Alienated voters have turned U.S. into a plutocracy
By Mary Catt
Americans are intensely committed to the idea of personal freedom but decouple it from the democracy designed to protect that freedom, Harvard professor Orlando Patterson said at the Cornell Conference on the Histories of Capitalism on campus Nov. 7.
The American notion of freedom, according to Patterson’s survey research, has become driving off alone in one’s car or – at the behest of then-President George W. Bush, going shopping in reaction to 9/11.
In modern capitalist culture, two mutually reinforcing iron cages controlled by a wealthy few have gained control, Patterson told more than 160 historians and academics from across the nation.
In one cage, he said, borrowing a metaphor from sociologist Max Weber, “bureaucrats are running the (economic) system not on behalf of workers, but in their own interests. Bankers are supposed to be managing, but they diverted the process toward enhancing their own incomes.”
The other cage is ruled by politicians who need a constant infusion of money to ensure their re-elections and spend most of their time pursuing it, rather than serving the people who elected them, he said.
“We’re living in a plutocracy. This is not a real democracy anymore,” said Patterson, a sociologist.
This symbiosis of the economic and political systems has produced “unrelenting inequality and corruption. This is what voters see happening around them. They’re not fooled,” Patterson said.

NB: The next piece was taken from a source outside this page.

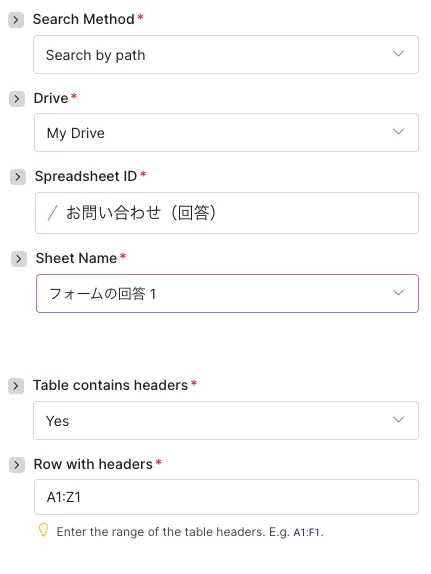Open the Search by path dropdown
The image size is (431, 574).
(x=226, y=55)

The 2008 fiscal crisis and continuing fallout can be blamed on growing control of the nation’s political and economic systems by the wealthy, he said.
“It’s amazing these two processes have converged. It is that incredible symbiosis I find frightening,” he said. “I’m hoping it’s not too late.”
Voters have disengaged, as evidenced by falling voter turnout rates, as they see private money swaying elections and, in effect, taking charge of the nation-state.
“Nothing better secures the locks on the twin cages of capitalism” than disenchanted voters dropping out of the political system, he said, adding, “This is what depresses me.”
Quoting philosopher Thomas Paine, he said, “Those who expect to reap the blessings of freedom, must, like men, undergo the fatigues of supporting it.”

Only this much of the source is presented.